* Your instructions
For each line in the data below, write an exact copy.

* Records to process
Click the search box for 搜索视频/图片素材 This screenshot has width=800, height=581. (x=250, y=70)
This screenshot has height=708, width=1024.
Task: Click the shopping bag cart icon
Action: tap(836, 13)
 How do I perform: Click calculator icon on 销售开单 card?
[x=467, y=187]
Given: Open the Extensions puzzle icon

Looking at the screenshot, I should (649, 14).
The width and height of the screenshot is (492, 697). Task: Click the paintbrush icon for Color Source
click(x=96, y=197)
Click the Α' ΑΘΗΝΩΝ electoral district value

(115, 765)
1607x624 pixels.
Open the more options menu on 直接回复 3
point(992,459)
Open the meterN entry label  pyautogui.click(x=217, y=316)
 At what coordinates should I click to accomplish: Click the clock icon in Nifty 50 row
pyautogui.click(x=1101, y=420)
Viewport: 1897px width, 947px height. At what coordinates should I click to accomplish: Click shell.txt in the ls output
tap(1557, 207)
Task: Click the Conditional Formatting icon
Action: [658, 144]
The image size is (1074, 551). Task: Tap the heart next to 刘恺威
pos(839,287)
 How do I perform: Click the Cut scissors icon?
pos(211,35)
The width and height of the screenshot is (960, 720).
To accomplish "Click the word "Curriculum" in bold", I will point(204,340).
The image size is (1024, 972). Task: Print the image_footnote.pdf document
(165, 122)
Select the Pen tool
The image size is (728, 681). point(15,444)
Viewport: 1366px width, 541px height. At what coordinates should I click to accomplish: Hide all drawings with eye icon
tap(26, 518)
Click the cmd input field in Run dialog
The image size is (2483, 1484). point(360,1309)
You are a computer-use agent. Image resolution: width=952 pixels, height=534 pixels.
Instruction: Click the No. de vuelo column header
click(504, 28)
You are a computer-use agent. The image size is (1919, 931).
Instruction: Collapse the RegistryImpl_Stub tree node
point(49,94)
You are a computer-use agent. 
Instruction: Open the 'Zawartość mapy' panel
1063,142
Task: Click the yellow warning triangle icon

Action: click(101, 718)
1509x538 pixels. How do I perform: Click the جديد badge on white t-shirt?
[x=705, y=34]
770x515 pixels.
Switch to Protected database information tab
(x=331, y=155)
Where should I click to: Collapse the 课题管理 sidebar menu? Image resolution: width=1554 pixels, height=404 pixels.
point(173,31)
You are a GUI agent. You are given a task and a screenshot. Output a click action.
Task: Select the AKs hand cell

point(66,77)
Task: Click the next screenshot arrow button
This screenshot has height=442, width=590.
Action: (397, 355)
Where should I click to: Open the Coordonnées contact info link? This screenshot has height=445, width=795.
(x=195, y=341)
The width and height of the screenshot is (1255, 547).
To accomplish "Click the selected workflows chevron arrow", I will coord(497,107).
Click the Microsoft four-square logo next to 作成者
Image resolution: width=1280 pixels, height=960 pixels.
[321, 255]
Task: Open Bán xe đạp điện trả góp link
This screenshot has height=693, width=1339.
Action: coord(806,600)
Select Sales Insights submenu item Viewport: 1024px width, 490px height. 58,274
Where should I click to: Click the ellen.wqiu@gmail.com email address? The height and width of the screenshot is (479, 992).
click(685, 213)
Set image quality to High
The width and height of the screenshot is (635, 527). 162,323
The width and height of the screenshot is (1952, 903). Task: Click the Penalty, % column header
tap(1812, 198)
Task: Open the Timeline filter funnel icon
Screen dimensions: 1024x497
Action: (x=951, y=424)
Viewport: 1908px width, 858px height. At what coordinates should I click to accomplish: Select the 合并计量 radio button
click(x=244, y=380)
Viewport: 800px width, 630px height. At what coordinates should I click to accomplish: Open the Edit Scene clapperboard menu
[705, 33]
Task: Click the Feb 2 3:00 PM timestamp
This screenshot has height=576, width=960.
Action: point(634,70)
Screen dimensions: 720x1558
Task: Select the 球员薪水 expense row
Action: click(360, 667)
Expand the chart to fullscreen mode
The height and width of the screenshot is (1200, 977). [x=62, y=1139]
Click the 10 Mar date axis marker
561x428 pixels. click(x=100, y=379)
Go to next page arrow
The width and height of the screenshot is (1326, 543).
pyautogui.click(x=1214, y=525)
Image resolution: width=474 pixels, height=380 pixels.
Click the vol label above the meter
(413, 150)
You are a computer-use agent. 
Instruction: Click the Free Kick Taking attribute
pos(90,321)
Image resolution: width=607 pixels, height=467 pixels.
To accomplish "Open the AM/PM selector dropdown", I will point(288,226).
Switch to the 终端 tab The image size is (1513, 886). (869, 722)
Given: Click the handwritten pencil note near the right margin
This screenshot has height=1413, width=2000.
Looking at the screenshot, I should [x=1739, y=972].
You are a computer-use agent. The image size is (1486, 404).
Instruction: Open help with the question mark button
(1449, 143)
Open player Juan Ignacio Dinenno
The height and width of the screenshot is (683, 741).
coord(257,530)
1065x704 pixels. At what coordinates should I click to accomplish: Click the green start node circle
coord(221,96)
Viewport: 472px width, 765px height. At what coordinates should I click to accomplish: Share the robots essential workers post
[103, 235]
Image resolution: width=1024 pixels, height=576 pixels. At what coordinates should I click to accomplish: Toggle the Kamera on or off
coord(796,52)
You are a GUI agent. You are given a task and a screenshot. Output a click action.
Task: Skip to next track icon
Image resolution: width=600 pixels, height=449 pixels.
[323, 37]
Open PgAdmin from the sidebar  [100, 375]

* Answer section
Click the search box for 搜索视频/图片素材 This screenshot has width=800, height=581. (x=250, y=70)
This screenshot has height=708, width=1024.
Task: Click the shopping bag cart icon
Action: tap(836, 13)
 How do I perform: Click calculator icon on 销售开单 card?
[x=467, y=187]
Given: Open the Extensions puzzle icon

Looking at the screenshot, I should (649, 14).
The width and height of the screenshot is (492, 697). Task: Click the paintbrush icon for Color Source
click(x=96, y=197)
Click the Α' ΑΘΗΝΩΝ electoral district value

(115, 765)
1607x624 pixels.
Open the more options menu on 直接回复 3
point(992,459)
Open the meterN entry label  pyautogui.click(x=217, y=316)
 At what coordinates should I click to accomplish: Click the clock icon in Nifty 50 row
pyautogui.click(x=1101, y=420)
Viewport: 1897px width, 947px height. At what coordinates should I click to accomplish: Click shell.txt in the ls output
tap(1557, 207)
Task: Click the Conditional Formatting icon
Action: [658, 144]
The image size is (1074, 551). Task: Tap the heart next to 刘恺威
pos(839,287)
 How do I perform: Click the Cut scissors icon?
pos(211,35)
The width and height of the screenshot is (960, 720).
To accomplish "Click the word "Curriculum" in bold", I will point(204,340).
The image size is (1024, 972). Task: Print the image_footnote.pdf document
(165, 122)
Select the Pen tool
The image size is (728, 681). point(15,444)
Viewport: 1366px width, 541px height. At what coordinates should I click to accomplish: Hide all drawings with eye icon
tap(26, 518)
Click the cmd input field in Run dialog
The image size is (2483, 1484). point(360,1309)
You are a computer-use agent. Image resolution: width=952 pixels, height=534 pixels.
Instruction: Click the No. de vuelo column header
click(504, 28)
You are a computer-use agent. The image size is (1919, 931).
Instruction: Collapse the RegistryImpl_Stub tree node
point(49,94)
You are a computer-use agent. 
Instruction: Open the 'Zawartość mapy' panel
1063,142
Task: Click the yellow warning triangle icon

Action: click(101, 718)
1509x538 pixels. How do I perform: Click the جديد badge on white t-shirt?
[x=705, y=34]
770x515 pixels.
Switch to Protected database information tab
(x=331, y=155)
Where should I click to: Collapse the 课题管理 sidebar menu? Image resolution: width=1554 pixels, height=404 pixels.
point(173,31)
You are a GUI agent. You are given a task and a screenshot. Output a click action.
Task: Select the AKs hand cell

point(66,77)
Task: Click the next screenshot arrow button
This screenshot has height=442, width=590.
Action: (397, 355)
Where should I click to: Open the Coordonnées contact info link? This screenshot has height=445, width=795.
(x=195, y=341)
The width and height of the screenshot is (1255, 547).
To accomplish "Click the selected workflows chevron arrow", I will coord(497,107).
Click the Microsoft four-square logo next to 作成者
Image resolution: width=1280 pixels, height=960 pixels.
[321, 255]
Task: Open Bán xe đạp điện trả góp link
This screenshot has height=693, width=1339.
Action: coord(806,600)
Select Sales Insights submenu item Viewport: 1024px width, 490px height. 58,274
Where should I click to: Click the ellen.wqiu@gmail.com email address? The height and width of the screenshot is (479, 992).
click(685, 213)
Set image quality to High
The width and height of the screenshot is (635, 527). 162,323
The width and height of the screenshot is (1952, 903). Task: Click the Penalty, % column header
tap(1812, 198)
Task: Open the Timeline filter funnel icon
Screen dimensions: 1024x497
Action: (x=951, y=424)
Viewport: 1908px width, 858px height. At what coordinates should I click to accomplish: Select the 合并计量 radio button
click(x=244, y=380)
Viewport: 800px width, 630px height. At what coordinates should I click to accomplish: Open the Edit Scene clapperboard menu
[705, 33]
Task: Click the Feb 2 3:00 PM timestamp
This screenshot has height=576, width=960.
Action: point(634,70)
Screen dimensions: 720x1558
Task: Select the 球员薪水 expense row
Action: click(360, 667)
Expand the chart to fullscreen mode
The height and width of the screenshot is (1200, 977). [x=62, y=1139]
Click the 10 Mar date axis marker
561x428 pixels. click(x=100, y=379)
Go to next page arrow
The width and height of the screenshot is (1326, 543).
pyautogui.click(x=1214, y=525)
Image resolution: width=474 pixels, height=380 pixels.
Click the vol label above the meter
(413, 150)
You are a computer-use agent. 
Instruction: Click the Free Kick Taking attribute
pos(90,321)
Image resolution: width=607 pixels, height=467 pixels.
To accomplish "Open the AM/PM selector dropdown", I will point(288,226).
Switch to the 终端 tab The image size is (1513, 886). (869, 722)
Given: Click the handwritten pencil note near the right margin
This screenshot has height=1413, width=2000.
Looking at the screenshot, I should [x=1739, y=972].
You are a computer-use agent. The image size is (1486, 404).
Instruction: Open help with the question mark button
(1449, 143)
Open player Juan Ignacio Dinenno
The height and width of the screenshot is (683, 741).
coord(257,530)
1065x704 pixels. At what coordinates should I click to accomplish: Click the green start node circle
coord(221,96)
Viewport: 472px width, 765px height. At what coordinates should I click to accomplish: Share the robots essential workers post
[103, 235]
Image resolution: width=1024 pixels, height=576 pixels. At what coordinates should I click to accomplish: Toggle the Kamera on or off
coord(796,52)
You are a GUI agent. You are given a task and a screenshot. Output a click action.
Task: Skip to next track icon
Image resolution: width=600 pixels, height=449 pixels.
[323, 37]
Open PgAdmin from the sidebar  [100, 375]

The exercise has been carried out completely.